__TRY IT__
Nothing but an exact reprint of the records is to be returned.

─── LISTED RECORDS

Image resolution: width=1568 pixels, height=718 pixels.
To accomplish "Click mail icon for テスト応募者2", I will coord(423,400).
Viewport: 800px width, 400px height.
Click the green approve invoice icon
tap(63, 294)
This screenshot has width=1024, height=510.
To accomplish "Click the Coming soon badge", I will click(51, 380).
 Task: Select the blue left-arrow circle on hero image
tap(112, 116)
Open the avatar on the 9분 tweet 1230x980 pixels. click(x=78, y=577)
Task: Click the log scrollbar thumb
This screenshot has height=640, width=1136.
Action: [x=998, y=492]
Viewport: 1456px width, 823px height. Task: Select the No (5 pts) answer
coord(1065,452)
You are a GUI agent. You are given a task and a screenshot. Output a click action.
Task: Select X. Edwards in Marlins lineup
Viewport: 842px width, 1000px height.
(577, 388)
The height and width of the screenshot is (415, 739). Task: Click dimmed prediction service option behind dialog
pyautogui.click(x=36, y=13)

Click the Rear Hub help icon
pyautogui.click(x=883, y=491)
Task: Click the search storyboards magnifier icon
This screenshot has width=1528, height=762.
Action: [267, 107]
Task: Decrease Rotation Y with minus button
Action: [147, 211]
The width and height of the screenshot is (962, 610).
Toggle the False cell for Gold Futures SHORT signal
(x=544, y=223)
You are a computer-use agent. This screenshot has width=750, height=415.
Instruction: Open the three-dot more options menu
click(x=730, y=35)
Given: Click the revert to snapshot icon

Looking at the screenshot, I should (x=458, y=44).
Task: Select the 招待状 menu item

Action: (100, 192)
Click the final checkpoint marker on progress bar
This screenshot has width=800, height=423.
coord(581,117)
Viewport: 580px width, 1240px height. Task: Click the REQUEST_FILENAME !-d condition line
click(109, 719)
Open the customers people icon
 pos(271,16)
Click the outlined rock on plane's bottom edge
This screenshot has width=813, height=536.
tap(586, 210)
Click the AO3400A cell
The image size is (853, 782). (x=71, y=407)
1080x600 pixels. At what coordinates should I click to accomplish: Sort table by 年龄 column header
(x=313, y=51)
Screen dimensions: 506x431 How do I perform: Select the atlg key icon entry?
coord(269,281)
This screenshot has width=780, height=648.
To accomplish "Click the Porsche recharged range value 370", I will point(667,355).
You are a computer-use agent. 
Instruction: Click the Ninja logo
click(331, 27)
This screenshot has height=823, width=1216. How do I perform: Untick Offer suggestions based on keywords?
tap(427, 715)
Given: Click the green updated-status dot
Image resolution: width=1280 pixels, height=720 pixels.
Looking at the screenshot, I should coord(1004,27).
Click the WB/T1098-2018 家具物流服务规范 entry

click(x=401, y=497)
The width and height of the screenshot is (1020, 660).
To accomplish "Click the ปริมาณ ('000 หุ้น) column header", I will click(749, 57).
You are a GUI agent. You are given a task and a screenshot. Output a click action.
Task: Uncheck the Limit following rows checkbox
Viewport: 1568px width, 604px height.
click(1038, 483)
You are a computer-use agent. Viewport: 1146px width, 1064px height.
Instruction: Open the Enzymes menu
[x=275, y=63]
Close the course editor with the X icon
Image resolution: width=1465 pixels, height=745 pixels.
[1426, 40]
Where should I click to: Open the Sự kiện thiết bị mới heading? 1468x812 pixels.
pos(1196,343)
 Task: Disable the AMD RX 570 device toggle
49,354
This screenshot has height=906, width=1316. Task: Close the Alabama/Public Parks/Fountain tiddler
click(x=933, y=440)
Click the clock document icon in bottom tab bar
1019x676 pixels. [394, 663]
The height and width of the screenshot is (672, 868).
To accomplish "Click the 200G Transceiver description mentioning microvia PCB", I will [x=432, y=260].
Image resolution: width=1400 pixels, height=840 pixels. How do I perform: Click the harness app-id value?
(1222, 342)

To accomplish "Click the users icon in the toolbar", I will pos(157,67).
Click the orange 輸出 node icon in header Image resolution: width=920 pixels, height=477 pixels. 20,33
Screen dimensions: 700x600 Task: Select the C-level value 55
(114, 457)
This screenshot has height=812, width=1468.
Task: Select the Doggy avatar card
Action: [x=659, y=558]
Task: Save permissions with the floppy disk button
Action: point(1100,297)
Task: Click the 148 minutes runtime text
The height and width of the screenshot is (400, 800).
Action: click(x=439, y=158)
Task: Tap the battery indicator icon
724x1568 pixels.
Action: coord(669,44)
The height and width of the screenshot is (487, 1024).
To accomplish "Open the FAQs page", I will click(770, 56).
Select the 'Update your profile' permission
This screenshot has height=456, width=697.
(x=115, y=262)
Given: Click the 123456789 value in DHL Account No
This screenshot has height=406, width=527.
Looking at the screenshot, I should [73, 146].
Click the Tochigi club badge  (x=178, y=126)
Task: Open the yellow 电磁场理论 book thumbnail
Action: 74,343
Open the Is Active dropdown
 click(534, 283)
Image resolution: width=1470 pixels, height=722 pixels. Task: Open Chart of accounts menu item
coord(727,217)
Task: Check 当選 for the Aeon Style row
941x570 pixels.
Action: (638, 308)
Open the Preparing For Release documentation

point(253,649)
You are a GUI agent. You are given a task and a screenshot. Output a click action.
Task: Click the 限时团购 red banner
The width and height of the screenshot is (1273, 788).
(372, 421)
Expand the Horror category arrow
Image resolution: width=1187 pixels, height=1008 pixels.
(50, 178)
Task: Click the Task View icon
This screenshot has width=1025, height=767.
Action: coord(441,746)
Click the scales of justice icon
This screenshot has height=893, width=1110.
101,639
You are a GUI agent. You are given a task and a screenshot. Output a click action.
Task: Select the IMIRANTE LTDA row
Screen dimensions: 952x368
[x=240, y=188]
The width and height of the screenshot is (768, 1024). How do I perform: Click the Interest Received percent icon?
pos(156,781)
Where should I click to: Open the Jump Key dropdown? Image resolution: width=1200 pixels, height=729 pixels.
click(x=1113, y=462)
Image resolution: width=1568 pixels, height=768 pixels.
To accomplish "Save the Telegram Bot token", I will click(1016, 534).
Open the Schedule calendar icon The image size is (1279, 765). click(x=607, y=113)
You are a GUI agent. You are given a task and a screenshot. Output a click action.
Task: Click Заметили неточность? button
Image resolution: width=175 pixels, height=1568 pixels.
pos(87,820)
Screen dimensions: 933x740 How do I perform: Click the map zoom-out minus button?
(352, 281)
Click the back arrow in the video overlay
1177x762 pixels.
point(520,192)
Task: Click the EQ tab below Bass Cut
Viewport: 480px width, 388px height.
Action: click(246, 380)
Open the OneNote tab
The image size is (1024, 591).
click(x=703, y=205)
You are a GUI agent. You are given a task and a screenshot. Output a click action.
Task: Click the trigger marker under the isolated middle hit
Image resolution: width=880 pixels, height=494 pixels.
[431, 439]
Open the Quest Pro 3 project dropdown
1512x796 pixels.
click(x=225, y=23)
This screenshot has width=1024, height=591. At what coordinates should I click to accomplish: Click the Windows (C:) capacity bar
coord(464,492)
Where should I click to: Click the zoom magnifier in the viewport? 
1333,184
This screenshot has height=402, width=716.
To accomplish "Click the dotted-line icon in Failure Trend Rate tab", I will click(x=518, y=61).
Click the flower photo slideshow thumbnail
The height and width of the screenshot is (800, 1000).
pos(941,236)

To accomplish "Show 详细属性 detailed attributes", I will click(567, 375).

──────

__TASK SOLUTION__
Image resolution: width=1568 pixels, height=718 pixels.
To accomplish "Click mail icon for テスト応募者2", I will coord(423,400).
Viewport: 800px width, 400px height.
Click the green approve invoice icon
tap(63, 294)
This screenshot has width=1024, height=510.
To accomplish "Click the Coming soon badge", I will click(51, 380).
 Task: Select the blue left-arrow circle on hero image
tap(112, 116)
Open the avatar on the 9분 tweet 1230x980 pixels. click(x=78, y=577)
Task: Click the log scrollbar thumb
This screenshot has height=640, width=1136.
Action: [x=998, y=492]
Viewport: 1456px width, 823px height. Task: Select the No (5 pts) answer
coord(1065,452)
You are a GUI agent. You are given a task and a screenshot. Output a click action.
Task: Select X. Edwards in Marlins lineup
Viewport: 842px width, 1000px height.
(577, 388)
The height and width of the screenshot is (415, 739). Task: Click dimmed prediction service option behind dialog
pyautogui.click(x=36, y=13)

Click the Rear Hub help icon
pyautogui.click(x=883, y=491)
Task: Click the search storyboards magnifier icon
This screenshot has width=1528, height=762.
Action: [267, 107]
Task: Decrease Rotation Y with minus button
Action: [147, 211]
The width and height of the screenshot is (962, 610).
Toggle the False cell for Gold Futures SHORT signal
(x=544, y=223)
You are a computer-use agent. This screenshot has width=750, height=415.
Instruction: Open the three-dot more options menu
click(x=730, y=35)
Given: Click the revert to snapshot icon

Looking at the screenshot, I should (x=458, y=44).
Task: Select the 招待状 menu item

Action: (100, 192)
Click the final checkpoint marker on progress bar
This screenshot has width=800, height=423.
coord(581,117)
Viewport: 580px width, 1240px height. Task: Click the REQUEST_FILENAME !-d condition line
click(109, 719)
Open the customers people icon
 pos(271,16)
Click the outlined rock on plane's bottom edge
This screenshot has width=813, height=536.
tap(586, 210)
Click the AO3400A cell
The image size is (853, 782). (x=71, y=407)
1080x600 pixels. At what coordinates should I click to accomplish: Sort table by 年龄 column header
(x=313, y=51)
Screen dimensions: 506x431 How do I perform: Select the atlg key icon entry?
coord(269,281)
This screenshot has width=780, height=648.
To accomplish "Click the Porsche recharged range value 370", I will point(667,355).
You are a computer-use agent. 
Instruction: Click the Ninja logo
click(331, 27)
This screenshot has height=823, width=1216. How do I perform: Untick Offer suggestions based on keywords?
tap(427, 715)
Given: Click the green updated-status dot
Image resolution: width=1280 pixels, height=720 pixels.
Looking at the screenshot, I should coord(1004,27).
Click the WB/T1098-2018 家具物流服务规范 entry

click(x=401, y=497)
The width and height of the screenshot is (1020, 660).
To accomplish "Click the ปริมาณ ('000 หุ้น) column header", I will click(749, 57).
You are a GUI agent. You are given a task and a screenshot. Output a click action.
Task: Uncheck the Limit following rows checkbox
Viewport: 1568px width, 604px height.
click(1038, 483)
You are a computer-use agent. Viewport: 1146px width, 1064px height.
Instruction: Open the Enzymes menu
[x=275, y=63]
Close the course editor with the X icon
Image resolution: width=1465 pixels, height=745 pixels.
[1426, 40]
Where should I click to: Open the Sự kiện thiết bị mới heading? 1468x812 pixels.
pos(1196,343)
 Task: Disable the AMD RX 570 device toggle
49,354
This screenshot has height=906, width=1316. Task: Close the Alabama/Public Parks/Fountain tiddler
click(x=933, y=440)
Click the clock document icon in bottom tab bar
1019x676 pixels. [394, 663]
The height and width of the screenshot is (672, 868).
To accomplish "Click the 200G Transceiver description mentioning microvia PCB", I will [x=432, y=260].
Image resolution: width=1400 pixels, height=840 pixels. How do I perform: Click the harness app-id value?
(1222, 342)

To accomplish "Click the users icon in the toolbar", I will pos(157,67).
Click the orange 輸出 node icon in header Image resolution: width=920 pixels, height=477 pixels. 20,33
Screen dimensions: 700x600 Task: Select the C-level value 55
(114, 457)
This screenshot has height=812, width=1468.
Task: Select the Doggy avatar card
Action: [x=659, y=558]
Task: Save permissions with the floppy disk button
Action: point(1100,297)
Task: Click the 148 minutes runtime text
The height and width of the screenshot is (400, 800).
Action: click(x=439, y=158)
Task: Tap the battery indicator icon
724x1568 pixels.
Action: coord(669,44)
The height and width of the screenshot is (487, 1024).
To accomplish "Open the FAQs page", I will click(770, 56).
Select the 'Update your profile' permission
This screenshot has height=456, width=697.
(x=115, y=262)
Given: Click the 123456789 value in DHL Account No
This screenshot has height=406, width=527.
Looking at the screenshot, I should [73, 146].
Click the Tochigi club badge  (x=178, y=126)
Task: Open the yellow 电磁场理论 book thumbnail
Action: 74,343
Open the Is Active dropdown
 click(534, 283)
Image resolution: width=1470 pixels, height=722 pixels. Task: Open Chart of accounts menu item
coord(727,217)
Task: Check 当選 for the Aeon Style row
941x570 pixels.
Action: (638, 308)
Open the Preparing For Release documentation

point(253,649)
You are a GUI agent. You are given a task and a screenshot. Output a click action.
Task: Click the 限时团购 red banner
The width and height of the screenshot is (1273, 788).
(372, 421)
Expand the Horror category arrow
Image resolution: width=1187 pixels, height=1008 pixels.
(50, 178)
Task: Click the Task View icon
This screenshot has width=1025, height=767.
Action: coord(441,746)
Click the scales of justice icon
This screenshot has height=893, width=1110.
101,639
You are a GUI agent. You are given a task and a screenshot. Output a click action.
Task: Select the IMIRANTE LTDA row
Screen dimensions: 952x368
[x=240, y=188]
The width and height of the screenshot is (768, 1024). How do I perform: Click the Interest Received percent icon?
pos(156,781)
Where should I click to: Open the Jump Key dropdown? Image resolution: width=1200 pixels, height=729 pixels.
click(x=1113, y=462)
Image resolution: width=1568 pixels, height=768 pixels.
To accomplish "Save the Telegram Bot token", I will click(1016, 534).
Open the Schedule calendar icon The image size is (1279, 765). click(x=607, y=113)
You are a GUI agent. You are given a task and a screenshot. Output a click action.
Task: Click Заметили неточность? button
Image resolution: width=175 pixels, height=1568 pixels.
pos(87,820)
Screen dimensions: 933x740 How do I perform: Click the map zoom-out minus button?
(352, 281)
Click the back arrow in the video overlay
1177x762 pixels.
point(520,192)
Task: Click the EQ tab below Bass Cut
Viewport: 480px width, 388px height.
Action: click(246, 380)
Open the OneNote tab
The image size is (1024, 591).
click(x=703, y=205)
You are a GUI agent. You are given a task and a screenshot. Output a click action.
Task: Click the trigger marker under the isolated middle hit
Image resolution: width=880 pixels, height=494 pixels.
[431, 439]
Open the Quest Pro 3 project dropdown
1512x796 pixels.
click(x=225, y=23)
This screenshot has width=1024, height=591. At what coordinates should I click to accomplish: Click the Windows (C:) capacity bar
coord(464,492)
Where should I click to: Click the zoom magnifier in the viewport? 
1333,184
This screenshot has height=402, width=716.
To accomplish "Click the dotted-line icon in Failure Trend Rate tab", I will click(x=518, y=61).
Click the flower photo slideshow thumbnail
The height and width of the screenshot is (800, 1000).
pos(941,236)

To accomplish "Show 详细属性 detailed attributes", I will click(567, 375).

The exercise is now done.